If it is a
quid pro quo then the IRS will probably disallow the gift and require the taxes on the gains to be paid as though the stock were actually owned by the parents at the time of sale. Even if there is never an off-the-record conversation between the parents and the next generation, if the amounts gifted back and forth are about the same, and the stock always happens to be sold by someone in a lower bracket, and if it goes on for several years.
Would their computers catch it? I dunno. But if anyone snitched on you or if you chance into an audit, you're probably out of luck.
They might also be able to impose interest and underpayment penalties. They also, I believe, can go back as far as they want if they can prove tax evasion.
Read up on the substance over form doctrine. Good link here:
http://www.taxprophet.com/archives/faq/faqjul06.htmlGifting capital loss stock from grandparents to grandkids (or grandparents to parents), as others have pointed out, the receiver's basis would be the FMV as of the date of the transfer, and the capital loss would go unused.
I live in a community property state so I was unaware of the gifting between spouses idea. But I trust Fairmark's website.
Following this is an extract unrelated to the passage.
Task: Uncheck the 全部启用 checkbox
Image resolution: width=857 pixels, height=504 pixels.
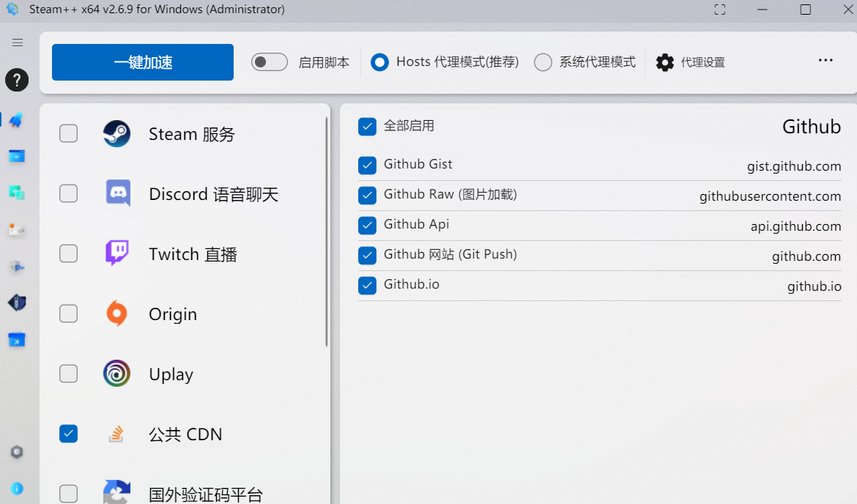Action: pyautogui.click(x=367, y=126)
That page doesn't spell out the rules for holding period in a sale between spouses, but I would guess that since you get the spouse's basis you also get the spouse's holding period.
The other thing I would worry about, though, is that Fairmark's page doesn't say what happens in the case where stock is inherited by the surviving spouse. I did find this link (
http://www.costbasis.com/stocks/iinheritedit.html) which at the bottom of the page says that in this kind of scenario, unless you do it a year ahead of time, you revert to the original (lower) basis - in other words, that AAPL stock reverts to the $100 basis. Section 1014 of the IRS code, apparently.
Kudos for creative thinking, though.